*Task details*.
Answer these questions from the text on Parker Solar Probe:
1. How close to the surface of the Sun will the spacecraft reach?
2. In what month and year was the spacecraft given its current name?
3. What is the superheated solar corona hotter than?

*Text to read*.
%%

PSP Science

Artist rendition of Parker Solar Probe approaching the Sun.
Credit: NASA/Johns Hopkins APL/Steve Gribben

Parker Solar Probe is a NASA mission designed to plunge directly into the atmosphere of the Sun for the first time in history. Reaching 4 million miles from the surface of the Sun, the spacecraft will enter a completely unexplored region of space. At these distances, the Sun will be over 500 times brighter than it appears at Earth and particle radiation from solar activity will be harsh. Collecting data from this treacherous zone will provide breakthrough insights into the mechanics of our Sun.

In May 2017, the spacecraft was renamed Parker Solar Probe in honor of astrophysicist Eugene Parker, coiner of the term solar wind. In the mid-1950s, Parker proposed a number of concepts about how stars — including our Sun — give off energy, calling this cascade of energy the solar wind.

Eugene Parker

He described an entire complex system of plasmas, magnetic fields, and energetic particles that make up this phenomenon. Parker also theorized an explanation for the superheated solar corona, which is — contrary to what was expected by then-known laws of physics — hotter than the surface of the Sun itself. Several theories aimed at solving this “coronal heating problem” have been proposed in the intervening decades, but had not been able to be directly tested before now.

More than half a century later, the Parker Solar Probe mission will finally be able to provide key observations on Parker’s groundbreaking theories and ideas, which have informed a generation of scientists about solar physics and the magnetic fields around stars. Much of his pioneering work, which has been proven by subsequent spacecrafts, defined a great deal of what we know about the how the Sun–Earth system interacts.

%%

(Target position data)

%%

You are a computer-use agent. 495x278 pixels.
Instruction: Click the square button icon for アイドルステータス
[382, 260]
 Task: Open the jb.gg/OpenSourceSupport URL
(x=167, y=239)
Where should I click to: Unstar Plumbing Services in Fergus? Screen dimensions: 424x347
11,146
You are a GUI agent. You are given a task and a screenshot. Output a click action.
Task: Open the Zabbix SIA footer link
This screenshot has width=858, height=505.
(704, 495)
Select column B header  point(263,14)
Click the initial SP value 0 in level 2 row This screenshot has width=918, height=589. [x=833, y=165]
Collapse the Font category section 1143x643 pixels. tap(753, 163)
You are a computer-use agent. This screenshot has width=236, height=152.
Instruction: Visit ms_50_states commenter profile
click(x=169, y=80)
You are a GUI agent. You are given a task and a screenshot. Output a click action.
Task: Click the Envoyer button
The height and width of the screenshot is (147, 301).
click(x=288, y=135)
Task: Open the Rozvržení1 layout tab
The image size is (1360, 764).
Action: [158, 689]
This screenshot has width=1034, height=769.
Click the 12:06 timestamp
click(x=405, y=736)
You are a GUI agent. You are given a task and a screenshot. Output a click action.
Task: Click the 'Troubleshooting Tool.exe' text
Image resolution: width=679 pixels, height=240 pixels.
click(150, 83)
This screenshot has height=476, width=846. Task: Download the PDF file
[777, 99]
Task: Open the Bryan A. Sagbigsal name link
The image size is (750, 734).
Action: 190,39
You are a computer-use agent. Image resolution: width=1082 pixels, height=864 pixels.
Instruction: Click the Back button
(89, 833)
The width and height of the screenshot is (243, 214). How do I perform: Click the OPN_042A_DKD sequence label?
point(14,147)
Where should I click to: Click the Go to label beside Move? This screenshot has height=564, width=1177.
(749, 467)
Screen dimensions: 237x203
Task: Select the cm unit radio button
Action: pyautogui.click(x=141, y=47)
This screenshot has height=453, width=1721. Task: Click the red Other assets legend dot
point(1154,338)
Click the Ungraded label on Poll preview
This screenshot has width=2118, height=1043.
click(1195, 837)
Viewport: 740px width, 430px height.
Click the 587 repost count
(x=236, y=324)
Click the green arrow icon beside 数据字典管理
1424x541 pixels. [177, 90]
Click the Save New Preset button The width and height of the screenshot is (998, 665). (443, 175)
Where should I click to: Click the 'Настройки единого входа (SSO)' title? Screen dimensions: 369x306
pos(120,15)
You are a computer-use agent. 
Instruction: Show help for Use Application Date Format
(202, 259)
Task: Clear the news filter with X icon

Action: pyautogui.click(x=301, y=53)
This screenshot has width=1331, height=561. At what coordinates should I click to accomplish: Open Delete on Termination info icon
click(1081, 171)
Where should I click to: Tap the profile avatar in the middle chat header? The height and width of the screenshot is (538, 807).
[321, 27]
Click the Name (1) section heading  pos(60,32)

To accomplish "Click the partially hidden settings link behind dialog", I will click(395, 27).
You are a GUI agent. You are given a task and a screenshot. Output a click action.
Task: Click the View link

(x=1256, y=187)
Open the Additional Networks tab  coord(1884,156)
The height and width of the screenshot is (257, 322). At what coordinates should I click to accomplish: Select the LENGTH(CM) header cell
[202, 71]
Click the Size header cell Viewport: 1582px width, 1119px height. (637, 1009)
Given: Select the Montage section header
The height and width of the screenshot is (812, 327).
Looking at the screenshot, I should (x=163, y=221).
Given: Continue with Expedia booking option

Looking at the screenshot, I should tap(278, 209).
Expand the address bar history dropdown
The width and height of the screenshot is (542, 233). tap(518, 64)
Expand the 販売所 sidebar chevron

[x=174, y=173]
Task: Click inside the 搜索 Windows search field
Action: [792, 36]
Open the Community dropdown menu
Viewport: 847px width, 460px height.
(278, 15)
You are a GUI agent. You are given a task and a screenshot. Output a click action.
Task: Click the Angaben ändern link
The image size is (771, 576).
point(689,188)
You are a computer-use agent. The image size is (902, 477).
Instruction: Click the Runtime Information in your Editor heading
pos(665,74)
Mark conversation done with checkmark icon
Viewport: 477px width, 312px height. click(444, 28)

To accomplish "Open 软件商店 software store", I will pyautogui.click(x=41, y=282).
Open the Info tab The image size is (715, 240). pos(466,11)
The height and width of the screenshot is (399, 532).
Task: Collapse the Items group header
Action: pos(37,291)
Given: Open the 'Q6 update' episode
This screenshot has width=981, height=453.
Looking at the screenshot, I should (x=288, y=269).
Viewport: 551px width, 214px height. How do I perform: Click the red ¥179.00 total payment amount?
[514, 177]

%%

*Task output*.
1. 4 million miles
2. May 2017
3. The surface of the Sun itself